How To Realise Cryptocurrency Gains Offshore (Almost) Tax Free

Recently we were approached by a client who had acquired Cryptocurrency some time back and who is confident that Crypto generally (and Bitcoin in particular) is going to go on a Bull Run (EG many respected Industry pundits are predicting that the price of a Bitcoin will punch through the $US100,000 price barrier by year’s end).

 

In short, the client was inquiring about strategies for how to get the Crypto into a Tax Free Offshore Corporate structure before the price booms without having to incur any, or any substantial, CGT (Capital Gains Tax) liability pre-transfer.

 

Some eminent tax lawyers have suggested that there are two methods one could consider deploying in terms of transferring Crypto cost effectively to a (nil tax) Offshore Company.

 

The first method would be to characterize the proposed Foundation as a Charitable or Benevolent Foundation and to “donate” the Crypto to the proposed Foundation. Would this amount to a disposal” such as might trigger the application of CGT (Capital Gains tax locally?). Maybe (hopefully) not! Nevertheless, that is a question you will need to seek specialist local Tax Advice on.

 

The second option, would be to lend the Crypto to the Offshore Company, that is you and the Company would enter into an arms-length loan agreement. This loan ideally should be seen to be on commercial terms with a commercially realistic/explicable interest rate (ideally, from your perspective, this would be the lowest interest rate possible). Usually, we see such agreements with loan periods of 30 years with the first 5 years of the loan only requiring the borrower to make interest only repayments to the Lender. Whatever profit the borrower makes on the Crypto it gets to keep (less the interest component, which it pays to you and which would presumably be reportable/taxable income your side). Potentially the interest only repayment period could be rolled over every 5 years such that the borrower would not have to pay the back the principle until you’ve moved to a nil tax jurisdiction and want to shut down the structure and cash out (See below).

 

That said for this strategy to work you’ll want to structure/administer the Offshore Company in such a way as to minimize the chances of the Company being called upon to pay taxes onshore/where you live.

 

For many clients this could potentially be achieved by setting up a nil tax “Offshore” Company:

(a)  With an Offshore Management System ie the Company would need to be seen to be managed/controlled from Offshore (which would entail the deployment of an active nil tax jurisdiction based “Nominee” director);

(b)  With an Offshore beneficial ownership structure ie the “beneficial owner of the Company would be seen to domiciled Offshore ie in a nil tax environment (which would entail the deployment of a Private Foundation to act as the shareholder of the Company – as a Private Foundation is presumed at common law to be both the legal owner and the beneficial owner of any asset it owns/holds.

 

Would you like to know more?

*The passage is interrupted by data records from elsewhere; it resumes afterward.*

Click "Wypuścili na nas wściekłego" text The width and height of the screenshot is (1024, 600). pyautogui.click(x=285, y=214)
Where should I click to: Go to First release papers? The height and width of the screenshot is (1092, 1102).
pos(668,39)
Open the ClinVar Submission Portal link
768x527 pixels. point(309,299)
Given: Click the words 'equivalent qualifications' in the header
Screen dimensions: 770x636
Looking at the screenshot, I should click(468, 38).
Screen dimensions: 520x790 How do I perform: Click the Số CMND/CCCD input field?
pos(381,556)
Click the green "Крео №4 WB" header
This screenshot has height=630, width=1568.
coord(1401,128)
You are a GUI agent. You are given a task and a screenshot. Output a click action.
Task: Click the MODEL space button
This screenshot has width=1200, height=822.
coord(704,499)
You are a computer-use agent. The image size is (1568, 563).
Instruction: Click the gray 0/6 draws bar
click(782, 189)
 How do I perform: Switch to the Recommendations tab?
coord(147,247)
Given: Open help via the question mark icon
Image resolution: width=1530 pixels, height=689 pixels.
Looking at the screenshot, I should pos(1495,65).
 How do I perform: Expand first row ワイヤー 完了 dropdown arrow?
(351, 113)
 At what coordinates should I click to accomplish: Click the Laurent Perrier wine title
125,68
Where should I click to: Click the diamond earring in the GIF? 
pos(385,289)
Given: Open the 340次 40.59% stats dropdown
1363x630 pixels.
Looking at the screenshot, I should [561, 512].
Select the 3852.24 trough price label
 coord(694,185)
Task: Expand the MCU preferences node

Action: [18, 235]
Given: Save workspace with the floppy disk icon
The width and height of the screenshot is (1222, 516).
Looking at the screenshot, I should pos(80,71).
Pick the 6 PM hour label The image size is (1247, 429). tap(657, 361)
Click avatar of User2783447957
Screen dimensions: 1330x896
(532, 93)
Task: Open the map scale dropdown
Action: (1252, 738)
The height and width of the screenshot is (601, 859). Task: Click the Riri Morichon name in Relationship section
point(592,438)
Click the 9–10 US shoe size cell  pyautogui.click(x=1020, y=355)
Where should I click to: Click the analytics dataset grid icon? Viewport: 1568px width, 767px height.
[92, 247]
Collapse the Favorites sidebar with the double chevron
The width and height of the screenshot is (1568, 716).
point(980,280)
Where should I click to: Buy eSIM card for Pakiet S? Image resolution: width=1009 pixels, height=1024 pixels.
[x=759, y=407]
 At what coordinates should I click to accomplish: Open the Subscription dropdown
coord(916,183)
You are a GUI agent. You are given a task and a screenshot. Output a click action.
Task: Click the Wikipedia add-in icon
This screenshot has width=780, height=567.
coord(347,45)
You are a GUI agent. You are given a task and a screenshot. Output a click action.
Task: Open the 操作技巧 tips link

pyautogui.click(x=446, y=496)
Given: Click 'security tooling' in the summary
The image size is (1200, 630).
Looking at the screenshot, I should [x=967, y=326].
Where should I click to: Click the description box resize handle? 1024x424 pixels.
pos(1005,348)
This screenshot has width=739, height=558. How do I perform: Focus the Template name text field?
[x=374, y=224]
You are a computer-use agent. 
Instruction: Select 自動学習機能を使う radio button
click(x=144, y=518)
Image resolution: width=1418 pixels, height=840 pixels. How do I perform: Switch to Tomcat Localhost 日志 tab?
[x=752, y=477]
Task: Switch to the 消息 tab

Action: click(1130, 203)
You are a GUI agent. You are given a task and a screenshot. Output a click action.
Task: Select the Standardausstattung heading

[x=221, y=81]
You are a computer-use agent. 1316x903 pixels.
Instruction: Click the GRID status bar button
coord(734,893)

Then please Contact Us:

 

www.offshoreincorporate.com

 

info@offshorecompaniesinternational.com

 

ocil@protonmail.com

 

oci@tutanota.com

 

oci@safe-mail.net

 

ociceo@hushmail.com

 

DISCLAIMER: OCI is a Company/Trust/LLC/LP/Foundation Formation Agency. We are not tax advisers or legal advisers. You are advised to seek local legal/tax/financial advice in regards to your local reporting/tax requirements before committing to set up or use an Offshore Company or other entity.

 

 

 

Comments are closed.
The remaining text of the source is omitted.